Everything from the line containing "This screenshot has width=1920, height=988." through the end of the data below should be copied exactly, with no other lines.

[DATA PROVIDED Boundary: Start]

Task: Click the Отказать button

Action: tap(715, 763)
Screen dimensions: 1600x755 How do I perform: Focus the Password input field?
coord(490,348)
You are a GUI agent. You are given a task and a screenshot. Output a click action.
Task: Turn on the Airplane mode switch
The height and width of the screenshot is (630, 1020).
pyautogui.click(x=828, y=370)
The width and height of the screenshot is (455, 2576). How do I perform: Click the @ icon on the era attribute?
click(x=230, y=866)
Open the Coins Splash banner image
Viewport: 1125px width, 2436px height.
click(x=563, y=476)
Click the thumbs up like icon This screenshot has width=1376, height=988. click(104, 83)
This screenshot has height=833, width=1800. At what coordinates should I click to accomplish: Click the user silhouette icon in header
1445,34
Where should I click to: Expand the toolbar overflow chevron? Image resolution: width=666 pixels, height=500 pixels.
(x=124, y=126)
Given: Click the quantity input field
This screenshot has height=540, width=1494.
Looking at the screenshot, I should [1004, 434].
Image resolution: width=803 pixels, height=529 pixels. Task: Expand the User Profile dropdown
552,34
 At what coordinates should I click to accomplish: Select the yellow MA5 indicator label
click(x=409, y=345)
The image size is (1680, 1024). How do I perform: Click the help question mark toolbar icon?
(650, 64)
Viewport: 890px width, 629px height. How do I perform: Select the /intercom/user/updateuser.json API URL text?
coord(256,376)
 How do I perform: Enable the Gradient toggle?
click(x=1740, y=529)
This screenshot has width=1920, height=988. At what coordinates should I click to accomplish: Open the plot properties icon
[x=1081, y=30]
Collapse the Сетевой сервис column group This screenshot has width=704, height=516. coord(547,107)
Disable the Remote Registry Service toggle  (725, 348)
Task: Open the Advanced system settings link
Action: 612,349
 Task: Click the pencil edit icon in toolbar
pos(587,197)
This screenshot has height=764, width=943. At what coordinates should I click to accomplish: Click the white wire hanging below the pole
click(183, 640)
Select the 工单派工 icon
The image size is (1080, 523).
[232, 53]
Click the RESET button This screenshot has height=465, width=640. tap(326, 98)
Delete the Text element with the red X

[DATA PROVIDED Boundary: End]

> **ANSWER TO THIS PROBLEM**
This screenshot has width=1920, height=988. At what coordinates should I click to accomplish: Open the plot properties icon
[x=1081, y=30]
Collapse the Сетевой сервис column group This screenshot has width=704, height=516. coord(547,107)
Disable the Remote Registry Service toggle  (725, 348)
Task: Open the Advanced system settings link
Action: 612,349
 Task: Click the pencil edit icon in toolbar
pos(587,197)
This screenshot has height=764, width=943. At what coordinates should I click to accomplish: Click the white wire hanging below the pole
click(183, 640)
Select the 工单派工 icon
The image size is (1080, 523).
[232, 53]
Click the RESET button This screenshot has height=465, width=640. tap(326, 98)
Delete the Text element with the red X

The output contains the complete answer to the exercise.